We can see the $L$ and $U$ we get are different from the ones we got in the last section by hand. You will also see there is a permutation matrix $P$ that returned by the lu function. This permutation matrix record how do we change the order of the equations for easier calculation purposes (for example, if first element in first row is zero, it can not be the pivot equation, since you can not turn the first elements in other rows to zero. Therefore, we need to switch the order of the equations to get a new pivot equation). If you multiply $P$ with $A$, you will see that this permutation matrix reverse the order of the equations for this case.

Example¶

Multiply $P$ and $A$ and see what's the effect of the permutation matrix on $A$.

In [20]:
print(np.dot(P, A))
[[ 8.  8.  0.]
 [-2. -4.  5.]
 [ 4.  3. -5.]]

Summary¶

  1. Linear algebra is the foundation of many engineering fields.
  2. Vectors can be considered as points in ${\mathbb{R}}^n$; addition and multiplication are defined on them, although not necessarily the same as for scalars.
  3. A set of vectors is linearly independent if none of the vectors can be written as a linear combination of the others.
  4. Matrices are tables of numbers.
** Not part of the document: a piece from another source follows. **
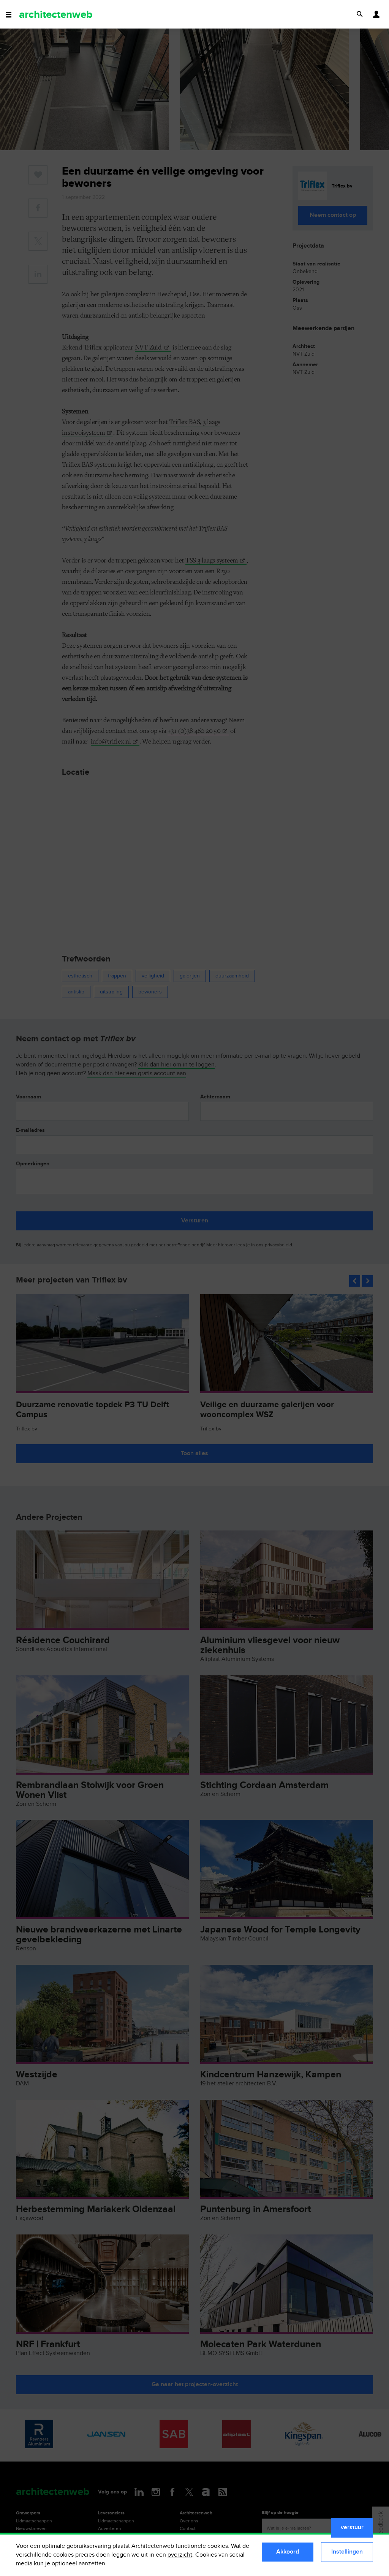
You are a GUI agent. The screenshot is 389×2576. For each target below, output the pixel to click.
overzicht (180, 2555)
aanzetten (92, 2563)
They have several important properties including the determinant, rank, and inverse.
  5. A system of linear equations can be represented by the matrix equation $Ax = y$.
  6. The number of solutions to a system of linear equations is related to the rank($A$) and the rank($[A,y]$). It can be zero, one, or infinity.
  7. We can solve the equations using Gauss Elimination, Gauss-Jordan Elimination, LU decomposition and Gauss-Seidel method.
  8. We introduced methods to find matrix inversion.